By David S. Hilzenrath
Washington Post Staff Writer
Saturday, March 25, 2006
The chairman and chief executive of Capital One Financial Corp., Richard D. Fairbank, gained almost $250 million from exercising stock options last year, the company reported last week.
Fairbank, 55, has built the McLean company into one of the nation's largest issuers of credit cards. Since 1997 he has chosen to forego all salary and bonus and instead take his pay in stock and options, company spokeswoman Julie Rakes said by e-mail.
In 2004, Fairbank exercised options worth $56.5 million, and in 2001, he reaped a gain of $142.2 million, according to company documents filed with the Securities and Exchange Commission.
Fairbank still held options worth more than $300 million at the end of 2005, the vast majority of which he could have cashed in, according to SEC documents. He also held Capital One shares worth about $200 million.
Fairbank's stock options, detailed in SEC documents filed last week, were reported Friday in the Wall Street Journal.
Options give an individual the right to buy stock at a set price, a valuable perk when the stock price rises.
All but 6,180 of the more than 3.6 million options Fairbank exercised last year were granted in 1995 and were set to expire last year, Rakes said.

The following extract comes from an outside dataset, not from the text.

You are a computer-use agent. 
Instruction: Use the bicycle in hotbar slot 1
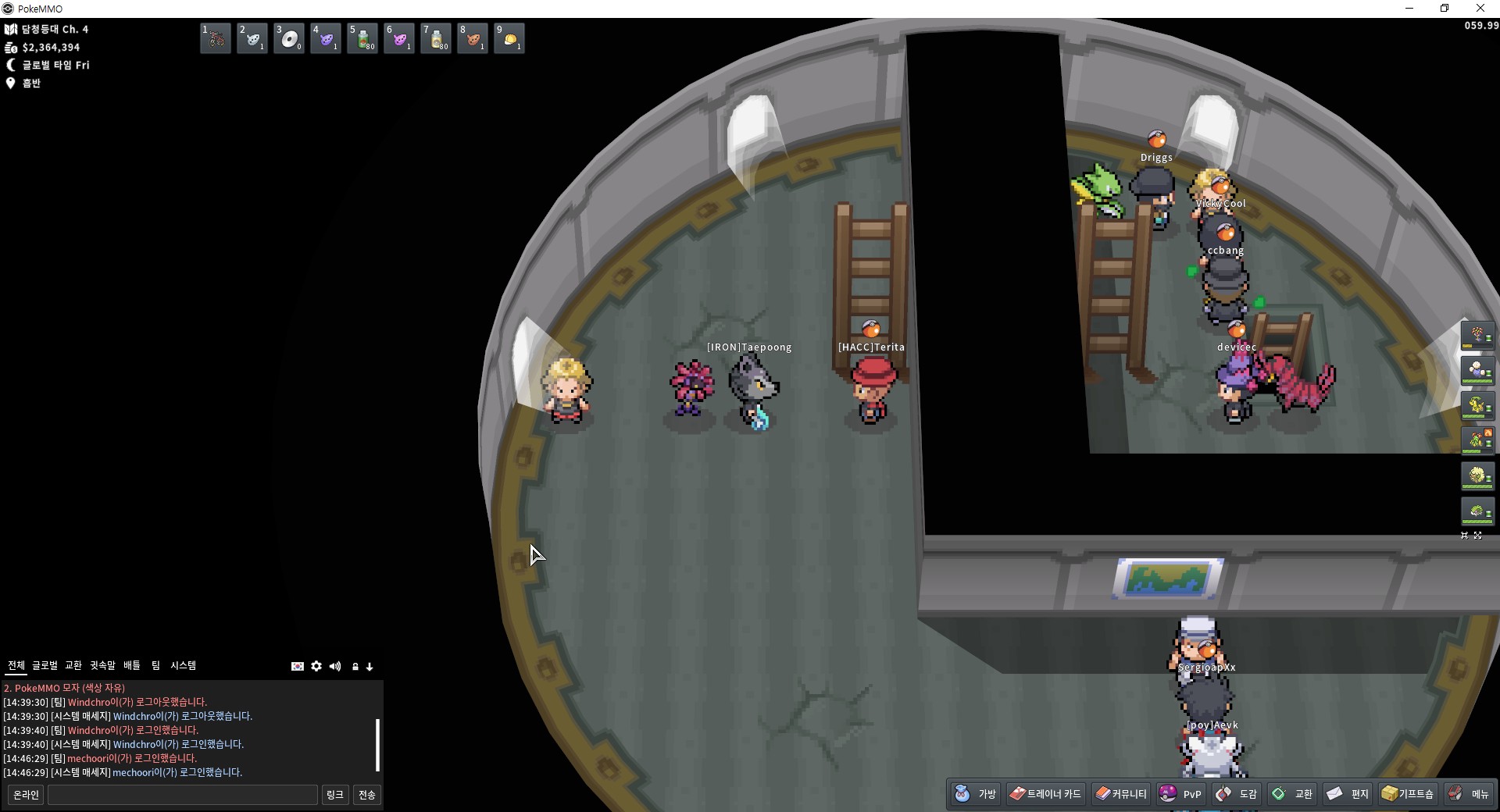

David L. Yermack, an associate professor of finance at New York University's Stern School of Business, said it is rare for top executives to hold onto their options for a full 10-year term. "Most people tend to exercise early and take their money off the table," Yermack said, adding that Fairbank's approach appears to have been a vote of confidence in the company's stock. However, why Fairbank was awarded that many options "is a fair question," said Yermack, who studies executive compensation.